My own guideline: A means the movie is so good it will appeal to you even if you hate the genre. B means the movie is not good enough to win you over if you hate the genre, but is good enough to do so if you have an open mind about this type of film. C means it will only appeal to genre addicts, and has no crossover appeal. (C+ means it has no crossover appeal, but will be considered excellent by genre fans, while C- indicates that it we found it to be a poor movie although genre addicts find it watchable). D means you'll hate it even if you like the genre. E means that you'll hate it even if you love the genre. F means that the film is not only unappealing across-the-board, but technically inept as well.
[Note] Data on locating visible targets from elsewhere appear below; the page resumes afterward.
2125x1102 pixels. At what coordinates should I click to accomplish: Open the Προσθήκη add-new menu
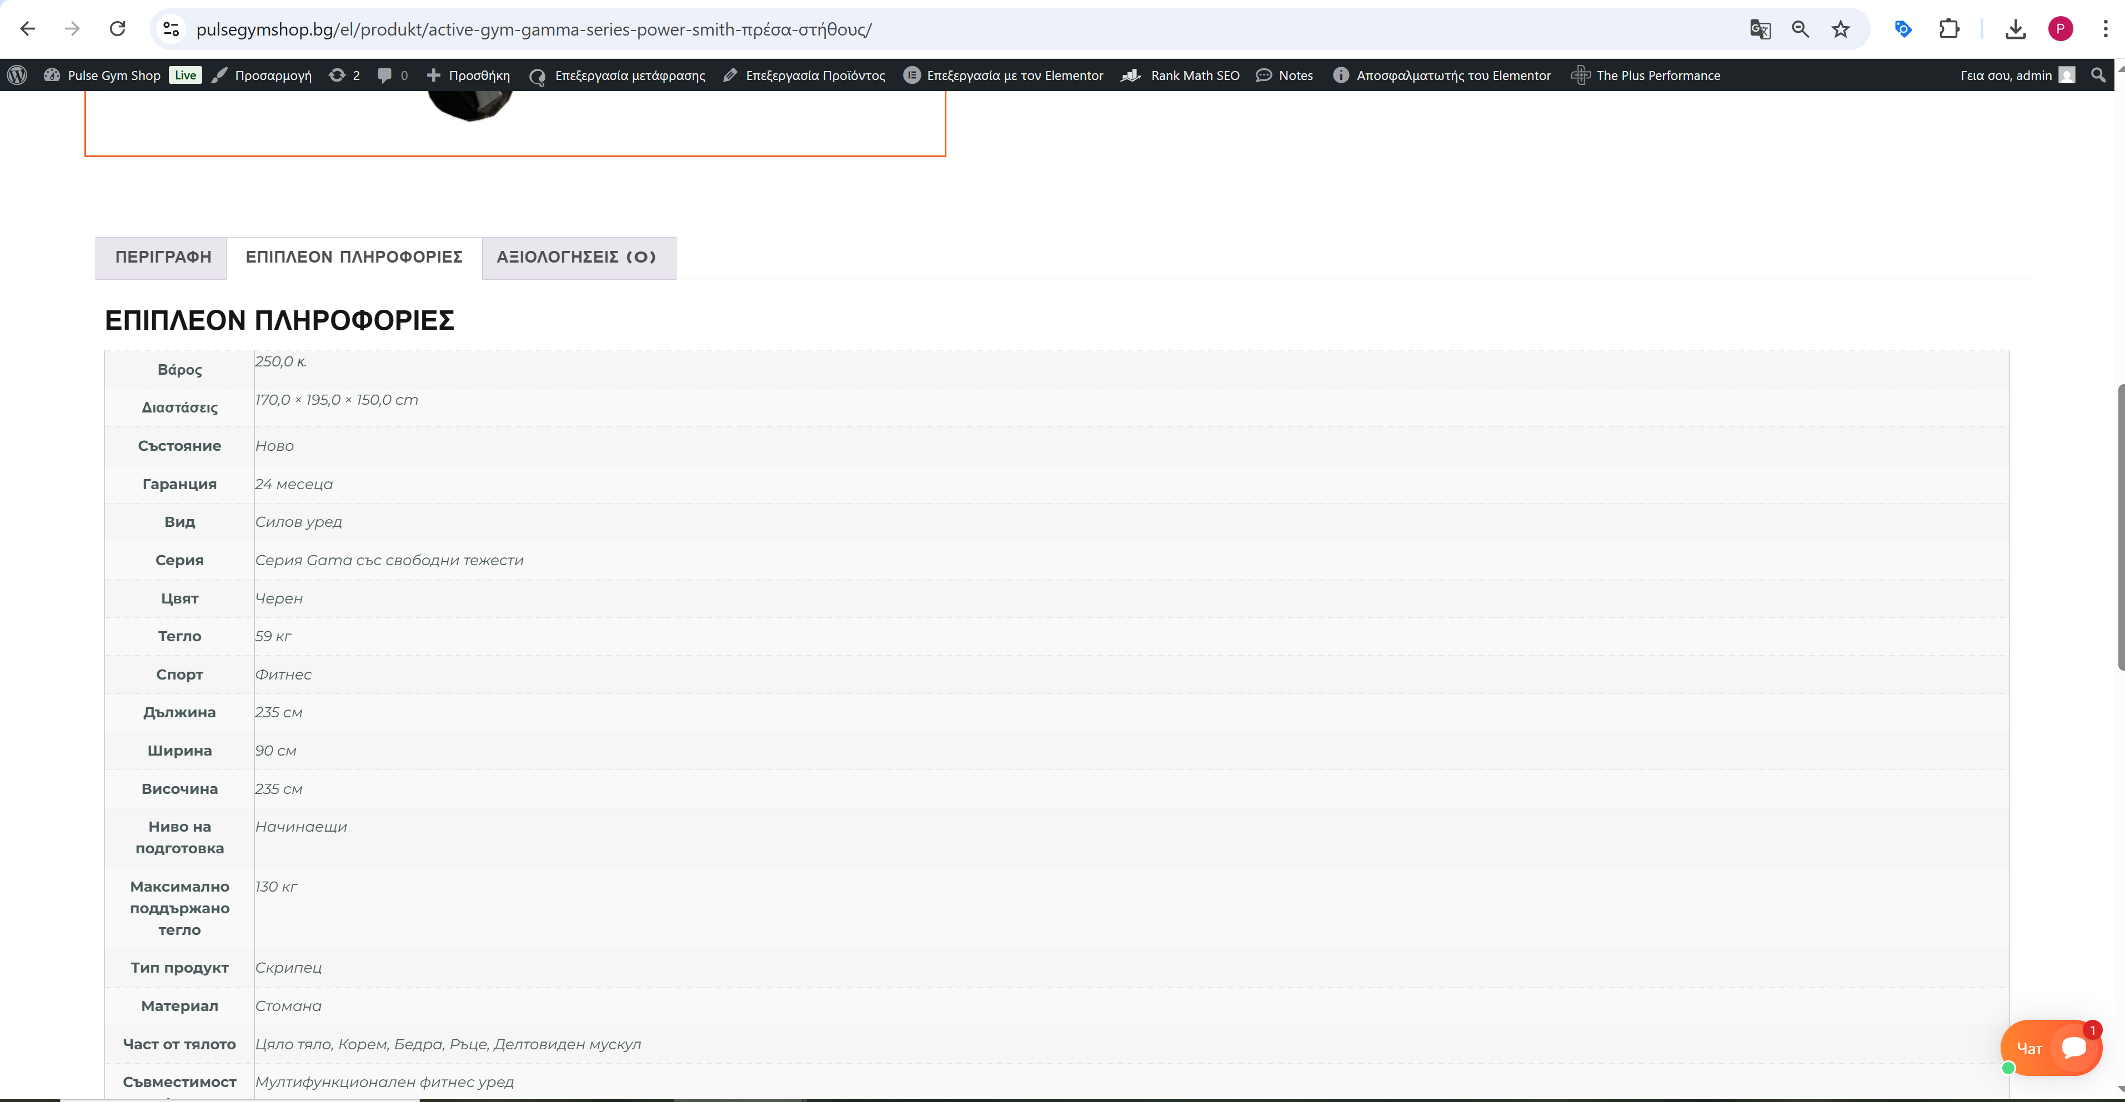(x=469, y=75)
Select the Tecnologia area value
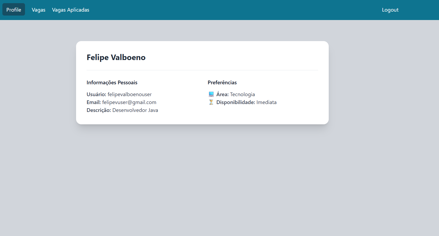Viewport: 439px width, 236px height. (242, 94)
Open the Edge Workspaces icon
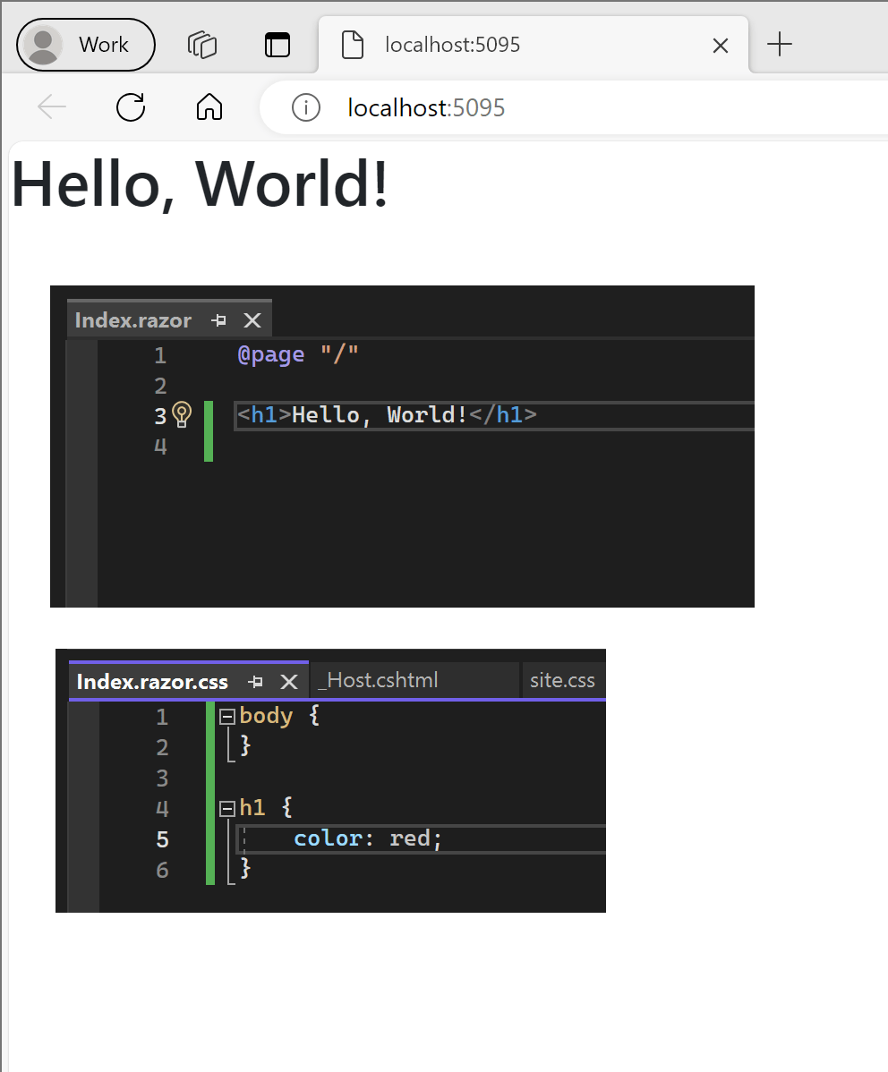This screenshot has width=888, height=1072. [202, 45]
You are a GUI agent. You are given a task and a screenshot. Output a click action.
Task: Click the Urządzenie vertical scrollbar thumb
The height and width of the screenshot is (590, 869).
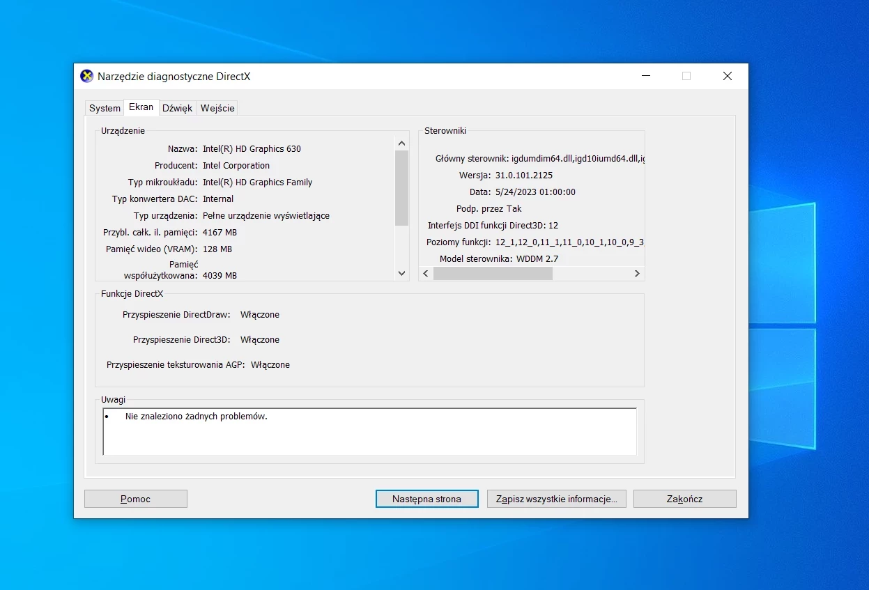401,188
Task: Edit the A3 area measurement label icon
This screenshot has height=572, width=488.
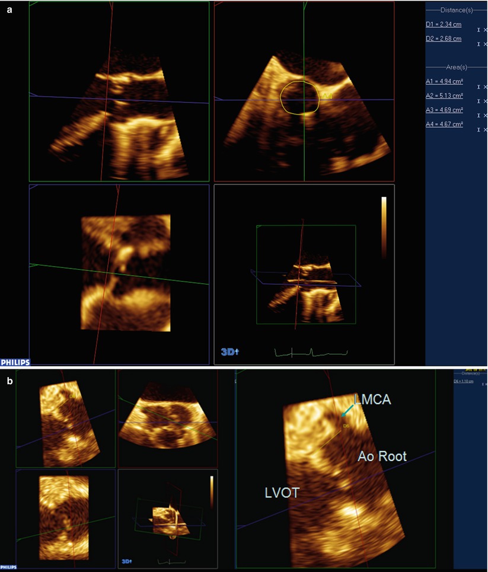Action: [x=478, y=116]
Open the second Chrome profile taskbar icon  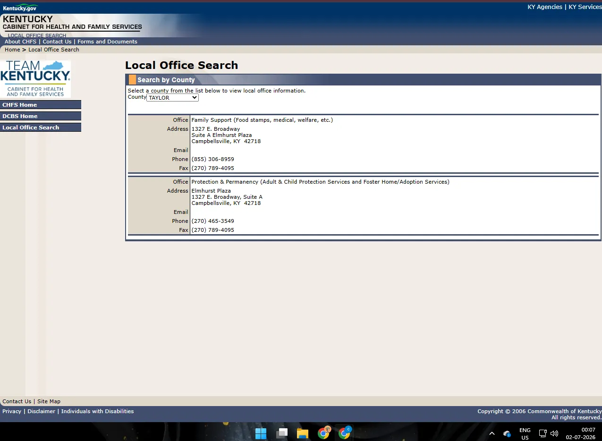pyautogui.click(x=345, y=433)
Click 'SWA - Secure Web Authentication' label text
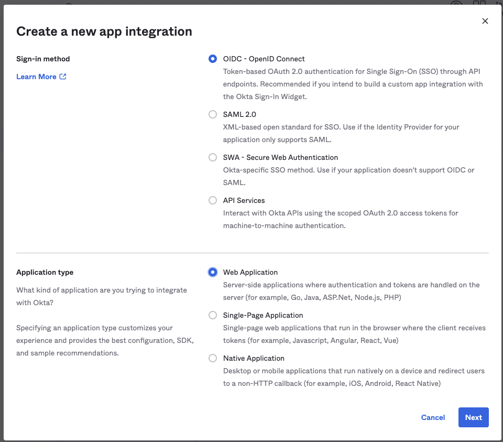The image size is (503, 442). pos(280,158)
Any film rated C- or better is recommended for fans of that type of film. Any film rated B- or better is recommended for just about anyone. We don't score films below C- that often, because we like movies and we think that most of them have at least a solid niche audience. Now that you know that, you should have serious reservations about any movie below C-.

Based on this description, this is a C+. A brilliant training film for aspiring filmmakers and a made-for-critics epic. Hey, Scorsese, the rest of us are still waiting for our turn.